Help getting System worker using mTLS

I’m attempting to deploy a self-hosted control plane with mTLS enabled for the internode communications. The system worker appears to be unable to connect when I enabled requireClientAuth on the internode TLS config.

I’ve deployed the same certificate to the system worker as all the other control plane services, and I’ve also setup the internal-frontend since I’ve seen comments on here and GitHub suggesting it should help.
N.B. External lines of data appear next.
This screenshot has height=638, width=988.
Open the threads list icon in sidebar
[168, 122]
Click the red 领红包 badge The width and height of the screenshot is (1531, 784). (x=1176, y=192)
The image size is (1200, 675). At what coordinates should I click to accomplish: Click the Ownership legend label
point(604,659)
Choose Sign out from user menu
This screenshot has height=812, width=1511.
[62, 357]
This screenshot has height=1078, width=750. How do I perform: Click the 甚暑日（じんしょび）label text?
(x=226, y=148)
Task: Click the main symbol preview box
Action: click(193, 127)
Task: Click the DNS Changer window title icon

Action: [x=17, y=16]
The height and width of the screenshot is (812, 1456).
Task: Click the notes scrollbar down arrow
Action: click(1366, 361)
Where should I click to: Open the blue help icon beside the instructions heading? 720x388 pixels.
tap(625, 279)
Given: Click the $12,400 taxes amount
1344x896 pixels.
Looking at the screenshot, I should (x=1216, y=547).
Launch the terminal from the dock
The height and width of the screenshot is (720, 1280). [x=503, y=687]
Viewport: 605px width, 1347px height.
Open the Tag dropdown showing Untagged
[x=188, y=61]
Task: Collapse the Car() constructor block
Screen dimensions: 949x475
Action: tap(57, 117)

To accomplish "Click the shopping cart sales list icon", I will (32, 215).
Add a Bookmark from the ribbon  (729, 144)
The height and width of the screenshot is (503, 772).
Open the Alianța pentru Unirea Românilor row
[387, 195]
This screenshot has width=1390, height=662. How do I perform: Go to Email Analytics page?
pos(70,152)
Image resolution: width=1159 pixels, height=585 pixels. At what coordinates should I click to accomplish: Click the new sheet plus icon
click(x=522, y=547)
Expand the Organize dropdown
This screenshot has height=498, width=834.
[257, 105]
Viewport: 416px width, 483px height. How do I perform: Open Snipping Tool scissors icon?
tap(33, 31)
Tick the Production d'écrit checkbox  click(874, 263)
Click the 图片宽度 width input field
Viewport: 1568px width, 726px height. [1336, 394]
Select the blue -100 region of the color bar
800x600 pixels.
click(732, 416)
The error I get is as follows:

fatal	error creating sdk client	{"service": "worker", "error": "failed reaching server: last connection error: connection error: desc = \"error reading server preface: remote error: tls: bad certificate\"", "logging-call-at": "factory.go:128"}

To me this suggests that the (internal-)frontend is rejecting the system worker’s client certificate, which is odd since it’s using the same certificate as all the other control plane services.

I’ve got a full debug log (sanitized and redacted) which includes the config below. Would really appreciate some help as this has got me stumped!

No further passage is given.